Rememoran los ferrofunerales de Manatí

En el poblado del oriente cubano, en los tiempos de la compañía azucarera, los cortejos fúnebres se transportaron hasta el cementerio por la vía del ferrocarril

Autor:

Juan Morales Agüero

En los pueblos pequeños suelen germinar y echar raíces con orlas de exclusividad ciertas costumbres sumamente pintorescas. Algunas, por antiguas y recurrentes, llegan a sedimentarse en el corazón público tanto como la grava en el lecho de los ríos. Luego, patentada ya su estirpe en el catálogo de las tradiciones, devienen referencias. Las hay que, por su extravagancia, resulta difícil extenderles apenas el beneficio de la duda. Solo quien convivió con su práctica toda una vida puede comprenderlas y dar fe de su autenticidad.

A mí me tildan de bromista cuando comento con amigos de otras zonas del país que en Manatí, mi pueblo natal, durante mucho tiempo los cortejos fúnebres se transportaron hasta el cementerio por la vía del ferrocarril. Las personas con quienes hablo sobre tan singular usanza replican: «Vamos, compadre, ese es un tema muy serio, ¿por qué lo tomas para el relajo?». Y yo: «Oigan, estoy hablando verdad. ¡Es como se los cuento!». Solo mi terca insistencia y la convincente gravedad de mi semblante consiguen a veces doblegar sus suspicacias.

La ceremonia del traslado hasta la humilde necrópolis manatiense a través del camino de hierro era sencillísima. ¡Así son a menudo las cosas grandes! Comenzaba en la vivienda donde se había efectuado el velorio o en la propia funeraria municipal. A la hora acordada por los deudos del occiso con los trabajadores de los servicios fúnebres, se organizaba a toda prisa la salida y se determinaba quiénes llevarían las ofrendas florales. A paso lento la comitiva ganaba la calle y tomaba rumbo a la terminal de ferrocarril, donde aguardaba con sus motores encendidos, y puntual como un reloj suizo, una locomotora canadiense con un vagón de carga y un par de coches para pasajeros.

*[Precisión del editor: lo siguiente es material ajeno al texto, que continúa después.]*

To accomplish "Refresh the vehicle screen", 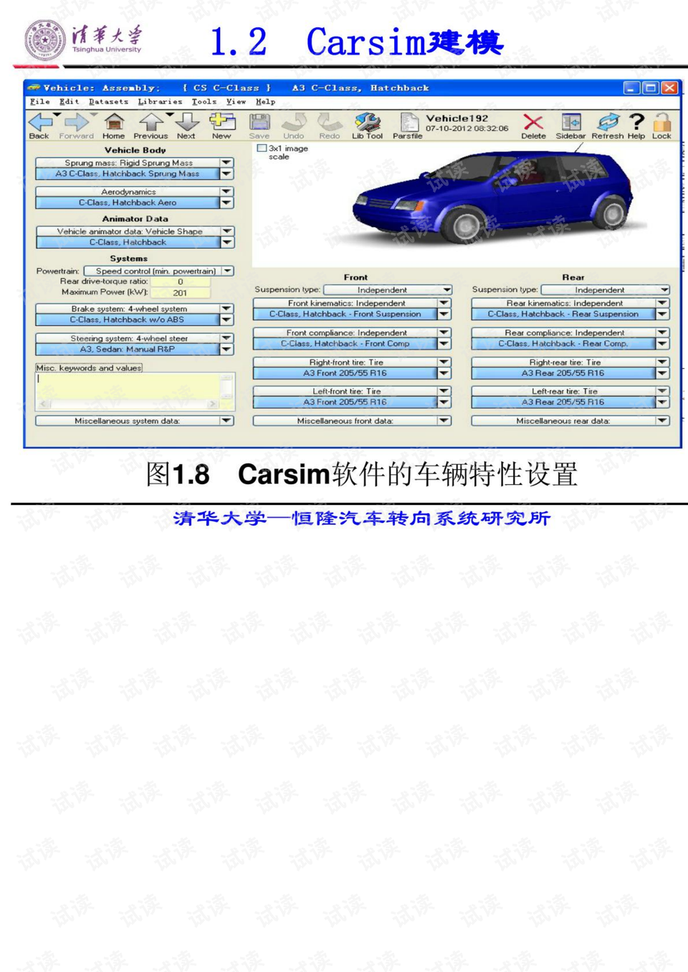I will point(608,123).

Entonces llegaba el momento del abordaje colectivo. Se consumaba en el más estricto orden. Primero subían con precaución el sarcófago al vagón de carga y lo acomodaban junto con sus coronas de flores. Luego los dolientes hacían lo propio y tomaban asiento en el interior de los coches. Ya con los actores del séquito debidamente acomodados —es decir, difunto y acompañantes—, el tren emprendía la marcha con un par de lúgubres pitazos y un metálico chirriar de rieles.

En cinco minutos el convoy arribaba al cementerio. Todos echaban pie a tierra, se trasladaba al occiso hasta su definitiva sepultura y, finalmente, alguien de verbo fácil lo despedía al pie del panteón, oloroso todavía a cemento fresco y a azucena recién cortada. Minutos después, el mismo recorrido, pero en sentido contrario. Y ya.

Según los manatienses de mayor edad, esa práctica databa de inicios del pasado siglo, en tiempos fundacionales del desaparecido central azucarero. La compañía propietaria, con su parque ferroviario, daba el servicio gratis a los vecinos del batey. Que yo sepa, en ninguna otra comarca cubana se efectuaron jamás funerales de esta naturaleza. Definitivamente, parece típico de Manatí el haber transportado hasta el camposanto a sus muertos sobre vagones de ferrocarril.

Los célebres ferrofunerales de esta localidad tunera pasaron a mejor vida —como sus «usuarios»— hace relativamente poco tiempo. Jamás se ha vuelto a reeditar allí una de aquellas procesiones que recorrían las calles en la más absoluta mudez, con los catafalcos al hombro y los sombreros en la mano, camino a la terminal de trenes.

Hoy inquilino y ataúd utilizan un carro fúnebre, mientras la comitiva viaja en ómnibus y otros vehículos terrestres facilitados por organismos locales. Lo de los trenes quedó en el recuerdo como una pincelada, como un toque de color que no lastima en lo absoluto la solemnidad de un acto por el que todos sentimos profundo respeto.